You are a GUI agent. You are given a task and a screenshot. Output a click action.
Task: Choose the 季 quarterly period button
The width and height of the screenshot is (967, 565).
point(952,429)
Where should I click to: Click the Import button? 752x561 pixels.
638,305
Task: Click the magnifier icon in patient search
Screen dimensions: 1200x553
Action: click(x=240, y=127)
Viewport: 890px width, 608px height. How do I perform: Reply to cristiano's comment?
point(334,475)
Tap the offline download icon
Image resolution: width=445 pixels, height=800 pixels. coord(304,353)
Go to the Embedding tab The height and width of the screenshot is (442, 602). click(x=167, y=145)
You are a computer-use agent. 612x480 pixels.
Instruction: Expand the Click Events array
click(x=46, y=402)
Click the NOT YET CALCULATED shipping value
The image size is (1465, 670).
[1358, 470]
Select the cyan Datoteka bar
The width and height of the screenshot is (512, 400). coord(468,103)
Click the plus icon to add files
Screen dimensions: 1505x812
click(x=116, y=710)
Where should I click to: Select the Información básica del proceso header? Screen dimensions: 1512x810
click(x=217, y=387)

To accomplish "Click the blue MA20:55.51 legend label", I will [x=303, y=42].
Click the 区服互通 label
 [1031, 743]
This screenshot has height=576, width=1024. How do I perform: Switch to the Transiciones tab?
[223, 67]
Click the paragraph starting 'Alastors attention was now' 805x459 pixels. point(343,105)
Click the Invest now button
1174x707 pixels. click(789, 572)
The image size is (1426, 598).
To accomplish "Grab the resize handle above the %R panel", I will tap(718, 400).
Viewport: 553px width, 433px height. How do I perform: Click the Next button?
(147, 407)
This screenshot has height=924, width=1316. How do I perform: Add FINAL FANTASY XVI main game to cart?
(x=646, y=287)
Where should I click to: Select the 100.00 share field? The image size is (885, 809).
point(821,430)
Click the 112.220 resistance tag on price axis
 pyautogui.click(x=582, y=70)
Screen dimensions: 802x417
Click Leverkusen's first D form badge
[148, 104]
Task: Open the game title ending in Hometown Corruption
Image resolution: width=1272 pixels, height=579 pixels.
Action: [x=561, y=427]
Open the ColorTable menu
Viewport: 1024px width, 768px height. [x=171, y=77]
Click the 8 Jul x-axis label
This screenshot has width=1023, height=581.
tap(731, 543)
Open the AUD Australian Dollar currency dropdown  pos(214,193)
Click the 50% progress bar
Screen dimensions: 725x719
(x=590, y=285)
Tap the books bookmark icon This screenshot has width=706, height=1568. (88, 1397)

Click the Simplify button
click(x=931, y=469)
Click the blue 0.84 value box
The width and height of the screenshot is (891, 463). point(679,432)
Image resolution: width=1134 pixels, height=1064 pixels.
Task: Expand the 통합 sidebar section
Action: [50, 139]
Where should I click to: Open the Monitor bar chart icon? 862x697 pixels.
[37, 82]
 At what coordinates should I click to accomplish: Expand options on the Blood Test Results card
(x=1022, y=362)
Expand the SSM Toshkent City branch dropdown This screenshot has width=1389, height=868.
• • • • •
• TASK PROMPT:
Only lines that hold the string "agent" belong in the answer, so copy every one of them from the records.

• ANSWER SPACE:
You are a GUI agent. You are given a task and a screenshot. Output a click action.
You are a computer-use agent. 612x480 pixels.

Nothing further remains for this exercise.